Passadas três rodadas triplas na temporada 2023 da USF Juniors, piloto de São Luís está na sexta colocação, com 129 pontos, conseguindo subir no pódio em uma oportunidade, na etapa em Barber. O objetivo, até o fim do campeonato, é seguir consistente para somar o máximo de pontos possíveis, e, eventualmente, manter-se vivo na disputa pelo título.

Lucas Fecury celebra pódio em Barber na USF Juniors 2023
O único pódio, até agora, foi alcançado na etapa em Barber (Foto: Gavin Baker)

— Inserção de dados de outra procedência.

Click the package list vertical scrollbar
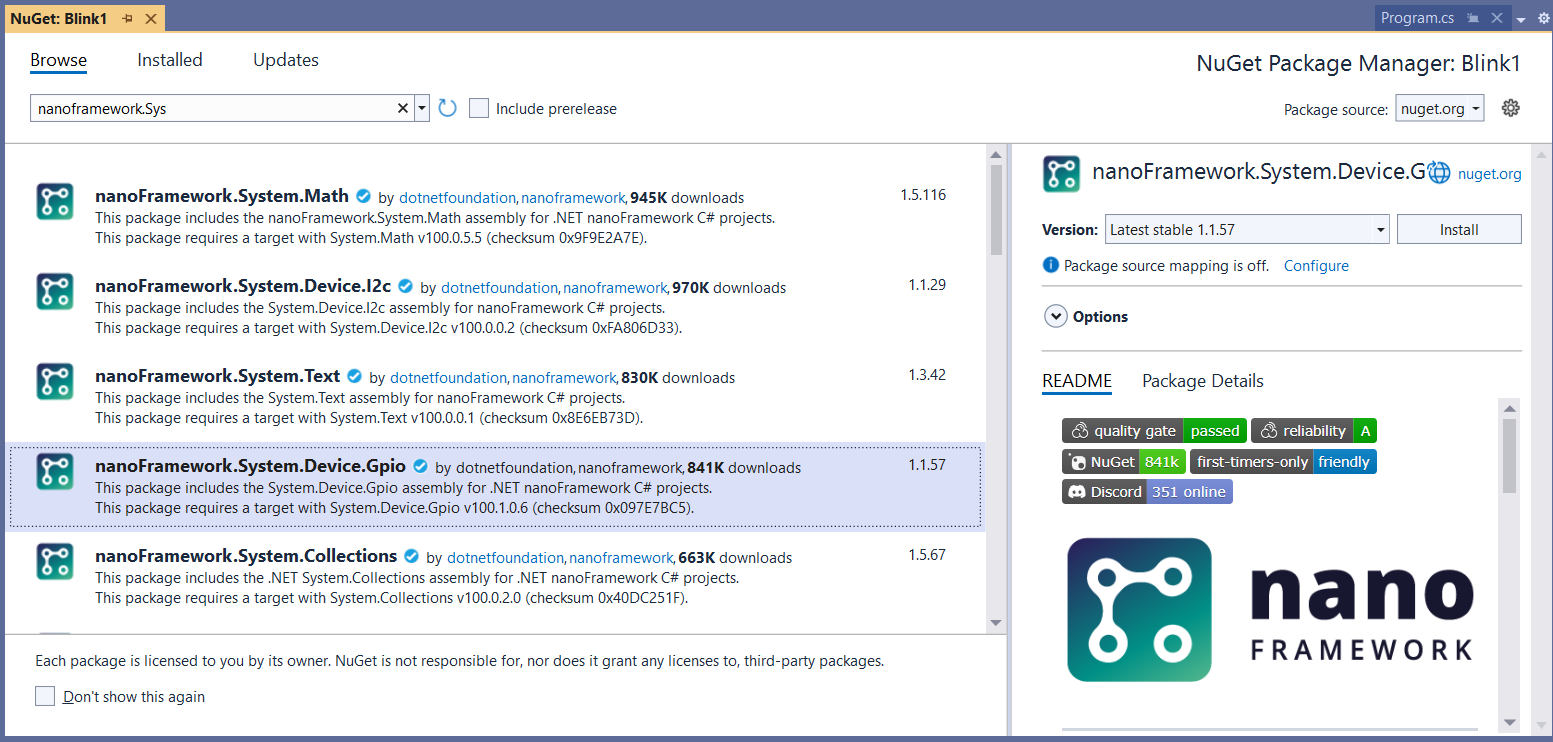The height and width of the screenshot is (742, 1553). tap(995, 210)
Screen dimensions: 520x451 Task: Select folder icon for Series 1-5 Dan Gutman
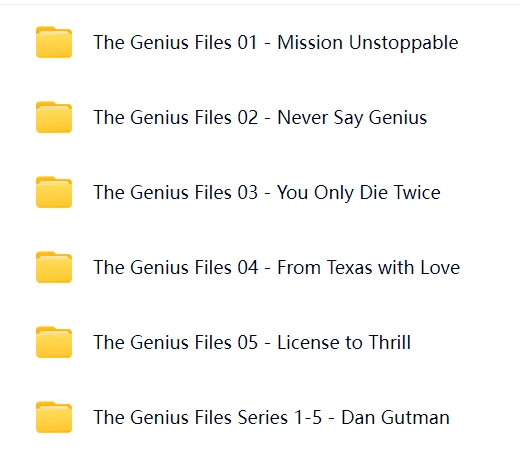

“O importante é sempre estar andando ali na frente e pontuando. Eu estou bastante focado em terminar todas as corridas e estar sempre entre os cinco primeiros, pontuando bastante. Porque o que importa mais é o final, mas para estar na briga tem que ser consistente agora. Então deixa o pessoal se matar um pouco e ver se a gente consegue chegar no finalzinho, em Austin, ainda vivo na briga”, disse.

Por fim, faltando ainda quase meio ano para chegar em 2024, Lucas Fecury foi contido na hora de fazer projeções para a temporada vindoura e afirmou que ainda não sabe se vai permanecer na USF Juniors ou dar um passo adiante para a USF 2000.

“O plano é seguir no Road to Indy, não tenho nenhuma dúvida. Em qual categoria, vai depender muito de como vai ser esse ano, como vamos fechar e o que vamos conseguir de orçamento para o ano que vem. Espero que dê certo. Hoje o dólar no preço que está não é uma das coisas mais fáceis, mas estou aproveitando ao máximo esse ano, porque isso é uma coisa que está fora do meu controle, para falar a verdade. Então estou dando o máximo que tenho esse ano e só esperando que dê tudo certo para o ano que vem”, finalizou Fecury.

O que já dá para dizer é que a visita do pai à concessionária deu ótimos frutos.